River blindness, according to UC Berkeley, is transmitted through the bite of blackflies and is the second-leading cause of infectious blindness worldwide. Lymphatic filariasis, spread by mosquitoes, leads to elephantiasis, a condition marked by painful, disfiguring swelling. It is the second-leading cause of disability worldwide and, like river blindness, is highly endemic in certain regions in Africa.

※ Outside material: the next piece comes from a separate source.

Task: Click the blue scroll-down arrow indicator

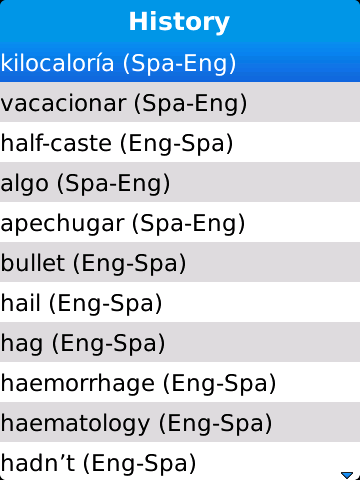Action: pos(347,474)
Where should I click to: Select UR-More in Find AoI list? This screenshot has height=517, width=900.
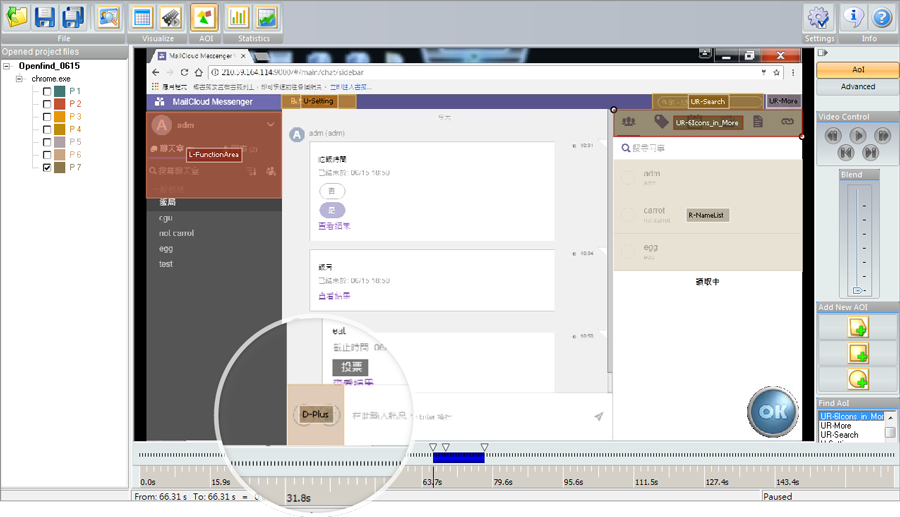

An antiparasitic drug called ivermectin, or IVM, can be used to treat these diseases, but mass public health campaigns to administer the medication have been stalled because of potentially fatal side effects for patients co-infected withLoa loa, which causes loiasis, or African eye worm. When there are high levels of microscopic Loa loa worms in a patient, treatment with IVM can potentially lead to severe or fatal brain or other neurologic damage. Side effects of Loa loa and the difficulty of rapidly quantifying Loa levels in patients before treatment make it too risky to broadly administer IVM, representing a major setback in the efforts to eradicate river blindness and elephantiasis.
As a result, the team is testing its latest generation of the smartphone microscope, called CellScope Loa. The device pairs an iPhone with a3D-printed plastic base where a sample of blood is positioned. As noted in the image, the base includes an LED array, an Arduino microcontroller board, gears, circuitry, and a USB port.